TO DO => Each line in the entries below that holds the word "Given" belongs in the answer.

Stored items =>
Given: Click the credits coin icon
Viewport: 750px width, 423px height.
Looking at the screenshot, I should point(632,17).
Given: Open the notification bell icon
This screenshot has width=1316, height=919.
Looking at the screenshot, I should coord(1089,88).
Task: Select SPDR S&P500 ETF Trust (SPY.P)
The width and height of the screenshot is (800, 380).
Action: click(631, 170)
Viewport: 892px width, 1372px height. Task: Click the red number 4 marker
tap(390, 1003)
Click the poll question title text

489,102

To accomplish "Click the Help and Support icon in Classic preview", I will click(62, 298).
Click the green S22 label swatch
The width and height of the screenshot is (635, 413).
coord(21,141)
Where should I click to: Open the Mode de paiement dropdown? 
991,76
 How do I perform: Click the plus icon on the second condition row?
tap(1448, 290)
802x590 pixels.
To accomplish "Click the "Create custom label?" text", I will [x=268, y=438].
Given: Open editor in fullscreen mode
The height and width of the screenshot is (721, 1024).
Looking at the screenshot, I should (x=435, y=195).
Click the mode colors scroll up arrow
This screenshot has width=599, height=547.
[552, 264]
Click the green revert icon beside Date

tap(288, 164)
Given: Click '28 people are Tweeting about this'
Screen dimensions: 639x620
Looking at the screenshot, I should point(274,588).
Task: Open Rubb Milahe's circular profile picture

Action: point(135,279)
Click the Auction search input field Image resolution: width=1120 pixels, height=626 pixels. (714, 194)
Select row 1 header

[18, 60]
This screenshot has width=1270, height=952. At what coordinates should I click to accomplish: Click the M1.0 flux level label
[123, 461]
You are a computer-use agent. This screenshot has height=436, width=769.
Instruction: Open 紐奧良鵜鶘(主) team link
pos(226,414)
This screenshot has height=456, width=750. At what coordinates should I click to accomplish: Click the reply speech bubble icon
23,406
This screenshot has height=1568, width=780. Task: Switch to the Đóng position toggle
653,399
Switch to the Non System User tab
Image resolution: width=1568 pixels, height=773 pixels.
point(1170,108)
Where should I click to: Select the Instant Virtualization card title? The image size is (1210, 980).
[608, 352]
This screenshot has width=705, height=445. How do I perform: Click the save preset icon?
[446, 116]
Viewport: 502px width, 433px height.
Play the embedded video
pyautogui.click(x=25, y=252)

EXPECTED OUTPUT =>
Given: Click the credits coin icon
Given: Open the notification bell icon
Given: Open editor in fullscreen mode
Given: Click '28 people are Tweeting about this'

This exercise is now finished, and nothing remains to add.